A pranking war between two colleagues has escalated to new heights after dozens of purposely planted keys left one man’s phone blowing up with calls from well-meaning citizens.
For about two months, software engineer Rigan Wallis and his colleague Chris Campbell have been executing mildly annoying practical jokes back and forth between them.
The feud began when Mr Wallis moved an office chair he accidentally soiled with soy sauce into the adjacent office of Mr Campbell, who he coincidentally shares both a job title and birthday with.
Mr Campbell last week took things up a notch however, planting more than 30 stock-standard keys across the Sunshine Coast in Southern Queensland, with Mr Wallis’ name and number on them.
“He did a minimum of an hour worth of driving,” Mr Wallis said, having since received more than 50 calls from Good Samaritans under the impression they were doing the right thing.
Mr Wallis said he had received several calls about the same key on multiple occasions due to people calling him about the key then handing them into businesses, which often phoned a second time.

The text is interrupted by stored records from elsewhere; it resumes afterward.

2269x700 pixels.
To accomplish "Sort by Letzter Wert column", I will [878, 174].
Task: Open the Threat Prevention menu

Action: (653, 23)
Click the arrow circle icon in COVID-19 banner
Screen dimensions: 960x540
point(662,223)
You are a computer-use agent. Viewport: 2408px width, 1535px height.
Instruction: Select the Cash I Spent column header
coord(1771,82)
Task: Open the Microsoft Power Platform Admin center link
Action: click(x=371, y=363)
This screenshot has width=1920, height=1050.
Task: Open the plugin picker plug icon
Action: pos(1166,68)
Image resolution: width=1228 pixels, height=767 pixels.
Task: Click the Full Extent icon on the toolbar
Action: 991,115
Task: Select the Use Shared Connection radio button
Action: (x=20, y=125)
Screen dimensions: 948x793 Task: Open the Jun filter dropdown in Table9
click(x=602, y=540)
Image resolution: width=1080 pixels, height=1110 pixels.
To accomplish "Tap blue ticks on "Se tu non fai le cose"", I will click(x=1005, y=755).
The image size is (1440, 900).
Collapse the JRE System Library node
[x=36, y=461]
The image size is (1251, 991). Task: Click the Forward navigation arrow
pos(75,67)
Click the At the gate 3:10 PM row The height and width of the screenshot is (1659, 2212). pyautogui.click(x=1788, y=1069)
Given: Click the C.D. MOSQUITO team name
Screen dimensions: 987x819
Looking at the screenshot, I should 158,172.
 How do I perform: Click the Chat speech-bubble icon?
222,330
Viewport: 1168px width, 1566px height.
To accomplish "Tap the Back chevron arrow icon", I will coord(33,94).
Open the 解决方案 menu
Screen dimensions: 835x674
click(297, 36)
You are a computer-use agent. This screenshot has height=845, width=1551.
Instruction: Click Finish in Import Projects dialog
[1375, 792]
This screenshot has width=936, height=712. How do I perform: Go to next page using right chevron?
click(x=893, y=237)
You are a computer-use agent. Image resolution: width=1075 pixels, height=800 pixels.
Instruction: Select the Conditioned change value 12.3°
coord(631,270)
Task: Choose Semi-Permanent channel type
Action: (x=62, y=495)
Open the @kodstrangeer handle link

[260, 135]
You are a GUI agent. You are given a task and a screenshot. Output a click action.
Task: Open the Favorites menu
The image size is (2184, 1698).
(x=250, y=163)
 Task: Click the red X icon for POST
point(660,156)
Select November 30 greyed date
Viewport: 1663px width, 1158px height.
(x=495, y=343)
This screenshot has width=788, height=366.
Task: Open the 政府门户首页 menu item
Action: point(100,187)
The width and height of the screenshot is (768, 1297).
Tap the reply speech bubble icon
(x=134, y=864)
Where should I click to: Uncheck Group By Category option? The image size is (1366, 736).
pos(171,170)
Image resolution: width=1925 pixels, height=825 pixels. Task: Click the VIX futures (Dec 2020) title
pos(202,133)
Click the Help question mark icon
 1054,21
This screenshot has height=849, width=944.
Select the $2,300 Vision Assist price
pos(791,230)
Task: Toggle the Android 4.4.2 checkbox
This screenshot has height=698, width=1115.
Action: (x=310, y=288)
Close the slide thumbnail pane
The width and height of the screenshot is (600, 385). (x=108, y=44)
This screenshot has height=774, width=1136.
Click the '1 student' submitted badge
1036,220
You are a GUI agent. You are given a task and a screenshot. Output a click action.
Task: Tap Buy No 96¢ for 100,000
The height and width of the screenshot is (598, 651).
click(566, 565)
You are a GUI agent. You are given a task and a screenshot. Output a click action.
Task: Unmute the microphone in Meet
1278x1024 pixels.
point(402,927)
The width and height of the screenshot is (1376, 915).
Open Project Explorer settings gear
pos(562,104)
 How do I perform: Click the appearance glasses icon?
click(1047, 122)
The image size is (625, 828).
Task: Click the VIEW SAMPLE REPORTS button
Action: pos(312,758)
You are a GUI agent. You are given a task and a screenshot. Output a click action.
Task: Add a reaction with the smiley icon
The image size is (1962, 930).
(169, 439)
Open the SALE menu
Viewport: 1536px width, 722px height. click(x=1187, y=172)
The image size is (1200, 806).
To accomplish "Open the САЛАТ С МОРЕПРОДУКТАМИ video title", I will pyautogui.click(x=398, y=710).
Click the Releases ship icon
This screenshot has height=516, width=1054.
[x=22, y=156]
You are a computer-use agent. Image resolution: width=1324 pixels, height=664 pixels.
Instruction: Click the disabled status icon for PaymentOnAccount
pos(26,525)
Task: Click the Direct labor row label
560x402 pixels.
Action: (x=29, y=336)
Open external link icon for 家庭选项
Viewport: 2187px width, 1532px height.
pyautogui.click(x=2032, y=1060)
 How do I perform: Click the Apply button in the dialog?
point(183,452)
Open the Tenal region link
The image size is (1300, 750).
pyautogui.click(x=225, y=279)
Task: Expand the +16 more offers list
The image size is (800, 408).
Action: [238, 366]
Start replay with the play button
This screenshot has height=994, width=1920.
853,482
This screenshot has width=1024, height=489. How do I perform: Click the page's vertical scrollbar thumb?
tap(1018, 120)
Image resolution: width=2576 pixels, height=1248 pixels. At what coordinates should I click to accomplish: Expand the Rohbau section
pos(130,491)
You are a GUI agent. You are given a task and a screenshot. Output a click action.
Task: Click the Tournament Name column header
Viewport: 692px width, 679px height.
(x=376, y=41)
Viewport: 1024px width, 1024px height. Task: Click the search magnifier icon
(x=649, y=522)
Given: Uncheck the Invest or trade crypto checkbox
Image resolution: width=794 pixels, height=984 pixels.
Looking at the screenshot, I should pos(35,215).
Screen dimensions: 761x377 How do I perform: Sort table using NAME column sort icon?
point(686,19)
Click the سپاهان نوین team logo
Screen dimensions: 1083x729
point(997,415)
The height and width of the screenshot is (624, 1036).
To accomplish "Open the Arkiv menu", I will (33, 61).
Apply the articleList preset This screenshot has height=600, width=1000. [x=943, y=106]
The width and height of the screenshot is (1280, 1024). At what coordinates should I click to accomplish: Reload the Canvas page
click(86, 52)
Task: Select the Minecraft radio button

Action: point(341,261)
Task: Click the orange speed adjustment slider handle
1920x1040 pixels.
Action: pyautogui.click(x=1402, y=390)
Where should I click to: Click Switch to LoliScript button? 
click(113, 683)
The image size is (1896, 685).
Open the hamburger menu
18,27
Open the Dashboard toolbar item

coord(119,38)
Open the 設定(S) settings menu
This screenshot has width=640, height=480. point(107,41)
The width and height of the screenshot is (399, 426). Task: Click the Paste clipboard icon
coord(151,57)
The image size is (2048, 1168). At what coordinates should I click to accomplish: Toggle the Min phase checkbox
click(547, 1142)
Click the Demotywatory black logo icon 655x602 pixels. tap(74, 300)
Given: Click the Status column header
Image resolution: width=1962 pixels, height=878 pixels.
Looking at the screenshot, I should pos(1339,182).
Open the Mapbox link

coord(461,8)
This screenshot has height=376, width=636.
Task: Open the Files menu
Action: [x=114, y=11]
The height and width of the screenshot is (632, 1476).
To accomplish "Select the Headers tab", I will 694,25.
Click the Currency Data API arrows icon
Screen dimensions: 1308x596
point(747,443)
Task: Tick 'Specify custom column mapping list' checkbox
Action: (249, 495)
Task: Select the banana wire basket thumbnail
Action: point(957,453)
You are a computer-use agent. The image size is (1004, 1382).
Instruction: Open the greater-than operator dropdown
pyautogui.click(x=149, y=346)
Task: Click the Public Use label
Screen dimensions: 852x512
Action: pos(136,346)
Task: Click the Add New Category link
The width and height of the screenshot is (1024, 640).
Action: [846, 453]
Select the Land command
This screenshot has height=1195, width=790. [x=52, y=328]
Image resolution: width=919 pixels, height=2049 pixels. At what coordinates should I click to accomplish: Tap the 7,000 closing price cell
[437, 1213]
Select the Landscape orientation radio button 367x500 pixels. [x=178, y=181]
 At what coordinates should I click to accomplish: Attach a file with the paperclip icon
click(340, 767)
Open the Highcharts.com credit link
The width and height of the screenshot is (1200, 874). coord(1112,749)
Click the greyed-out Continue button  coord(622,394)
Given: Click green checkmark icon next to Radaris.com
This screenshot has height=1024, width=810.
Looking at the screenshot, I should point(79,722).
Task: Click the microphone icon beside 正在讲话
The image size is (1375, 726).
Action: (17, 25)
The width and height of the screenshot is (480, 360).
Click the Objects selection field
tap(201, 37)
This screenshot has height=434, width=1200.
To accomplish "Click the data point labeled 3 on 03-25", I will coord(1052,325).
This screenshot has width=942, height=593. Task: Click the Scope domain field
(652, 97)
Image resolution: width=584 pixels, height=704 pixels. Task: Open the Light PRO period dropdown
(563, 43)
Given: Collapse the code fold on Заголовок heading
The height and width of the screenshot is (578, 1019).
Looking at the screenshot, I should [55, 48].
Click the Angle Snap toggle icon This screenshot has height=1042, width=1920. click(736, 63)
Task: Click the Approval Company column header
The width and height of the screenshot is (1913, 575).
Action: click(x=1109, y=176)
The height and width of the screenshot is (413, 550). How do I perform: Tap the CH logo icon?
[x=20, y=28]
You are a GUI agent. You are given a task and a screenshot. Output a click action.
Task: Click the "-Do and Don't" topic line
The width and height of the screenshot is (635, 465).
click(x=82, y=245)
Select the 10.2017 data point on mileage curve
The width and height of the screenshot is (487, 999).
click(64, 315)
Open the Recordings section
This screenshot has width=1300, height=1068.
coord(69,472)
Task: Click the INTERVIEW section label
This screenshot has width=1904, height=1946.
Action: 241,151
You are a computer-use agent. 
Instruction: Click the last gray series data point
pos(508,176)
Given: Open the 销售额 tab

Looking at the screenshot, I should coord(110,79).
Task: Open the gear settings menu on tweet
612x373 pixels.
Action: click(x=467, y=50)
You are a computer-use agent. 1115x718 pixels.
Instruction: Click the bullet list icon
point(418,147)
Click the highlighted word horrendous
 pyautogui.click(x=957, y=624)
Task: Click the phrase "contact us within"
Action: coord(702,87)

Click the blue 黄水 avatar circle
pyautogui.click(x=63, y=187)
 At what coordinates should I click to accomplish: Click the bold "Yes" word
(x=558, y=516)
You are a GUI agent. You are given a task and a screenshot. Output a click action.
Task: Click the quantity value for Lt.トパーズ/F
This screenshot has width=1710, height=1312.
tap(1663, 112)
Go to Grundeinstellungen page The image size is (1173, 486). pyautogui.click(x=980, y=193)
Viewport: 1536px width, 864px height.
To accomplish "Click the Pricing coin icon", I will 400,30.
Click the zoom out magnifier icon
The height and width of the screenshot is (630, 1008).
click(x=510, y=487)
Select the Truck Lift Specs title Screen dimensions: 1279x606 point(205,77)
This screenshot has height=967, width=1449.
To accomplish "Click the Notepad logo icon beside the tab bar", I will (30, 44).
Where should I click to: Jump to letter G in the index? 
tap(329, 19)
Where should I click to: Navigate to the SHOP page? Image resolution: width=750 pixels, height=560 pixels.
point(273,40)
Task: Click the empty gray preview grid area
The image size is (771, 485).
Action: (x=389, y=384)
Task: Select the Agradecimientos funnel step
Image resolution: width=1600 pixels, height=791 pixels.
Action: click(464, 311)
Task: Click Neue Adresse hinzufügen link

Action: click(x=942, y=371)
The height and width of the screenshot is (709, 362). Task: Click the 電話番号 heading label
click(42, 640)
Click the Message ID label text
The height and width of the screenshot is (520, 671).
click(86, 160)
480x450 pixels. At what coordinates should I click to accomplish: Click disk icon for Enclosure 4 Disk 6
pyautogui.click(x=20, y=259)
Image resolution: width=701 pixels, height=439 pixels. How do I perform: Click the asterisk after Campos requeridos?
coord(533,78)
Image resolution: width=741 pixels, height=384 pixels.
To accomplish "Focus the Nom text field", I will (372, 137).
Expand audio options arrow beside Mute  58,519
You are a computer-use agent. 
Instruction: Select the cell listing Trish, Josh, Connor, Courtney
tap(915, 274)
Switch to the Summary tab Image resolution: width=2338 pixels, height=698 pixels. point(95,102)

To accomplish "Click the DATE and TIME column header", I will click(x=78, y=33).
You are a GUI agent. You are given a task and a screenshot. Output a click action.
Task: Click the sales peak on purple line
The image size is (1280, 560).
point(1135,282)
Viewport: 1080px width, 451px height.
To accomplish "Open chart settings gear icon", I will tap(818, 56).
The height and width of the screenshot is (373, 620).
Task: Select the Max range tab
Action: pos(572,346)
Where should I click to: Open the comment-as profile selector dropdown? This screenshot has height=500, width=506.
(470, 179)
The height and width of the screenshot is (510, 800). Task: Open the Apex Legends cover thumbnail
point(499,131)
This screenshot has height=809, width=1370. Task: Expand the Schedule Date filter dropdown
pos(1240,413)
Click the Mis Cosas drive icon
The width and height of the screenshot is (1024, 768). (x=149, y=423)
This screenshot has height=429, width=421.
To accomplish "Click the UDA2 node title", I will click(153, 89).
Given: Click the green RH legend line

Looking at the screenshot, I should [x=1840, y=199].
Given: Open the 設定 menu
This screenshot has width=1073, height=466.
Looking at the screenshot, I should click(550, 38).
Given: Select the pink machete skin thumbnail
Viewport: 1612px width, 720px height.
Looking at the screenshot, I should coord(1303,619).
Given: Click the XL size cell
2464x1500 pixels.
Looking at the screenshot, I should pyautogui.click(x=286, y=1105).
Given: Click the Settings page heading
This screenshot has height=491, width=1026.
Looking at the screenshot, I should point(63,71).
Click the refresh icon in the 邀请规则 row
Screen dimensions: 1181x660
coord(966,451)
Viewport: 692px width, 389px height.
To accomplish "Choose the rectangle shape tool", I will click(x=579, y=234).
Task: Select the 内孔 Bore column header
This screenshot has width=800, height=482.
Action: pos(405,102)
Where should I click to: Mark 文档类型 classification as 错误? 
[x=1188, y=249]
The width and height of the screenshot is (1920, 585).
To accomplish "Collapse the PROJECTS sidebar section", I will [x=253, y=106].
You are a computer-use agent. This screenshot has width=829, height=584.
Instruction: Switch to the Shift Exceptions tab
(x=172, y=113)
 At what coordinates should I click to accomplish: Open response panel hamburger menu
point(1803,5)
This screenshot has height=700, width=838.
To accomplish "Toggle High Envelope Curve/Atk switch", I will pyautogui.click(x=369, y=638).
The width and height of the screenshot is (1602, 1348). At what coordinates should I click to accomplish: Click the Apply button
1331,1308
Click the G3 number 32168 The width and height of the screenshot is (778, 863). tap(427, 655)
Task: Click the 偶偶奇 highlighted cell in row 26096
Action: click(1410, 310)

The volume of calls became so excessive that Mr Wallis took to a local community page on Facebook to ask people to throw out keys if they found them with his details on them.
Keys were found as far north as Cotton Tree in Maroochydore and as far south as Caloundra, more than 20 kilometres away.
Mr Wallis, based in Bokarina, said Mr Campbell “did a good circle of the Sunshine Coast just to cover all his bases”.
While his dedication can’t be disputed, it does beg the question of who was actually more inconvenienced, taking into account the expense of the keys and the time taken to disperse them.
“Who really lost? He would have spent X amount of time and X amount of money setting up that prank. Whereas I just had a couple of funny phone calls here and there with a few locals,” Mr Wallis said.
Despite the increasingly aggressive pranks, both men remain good friends and have committed to keeping their game reasonably civil.
With no sign of either party letting up anytime soon, Mr Wallis jokingly said he was so determined to succeed that he had begun mapping out pranks for the next 80 years.
“I don’t thing either of us will walk away without having the last prank,” he said.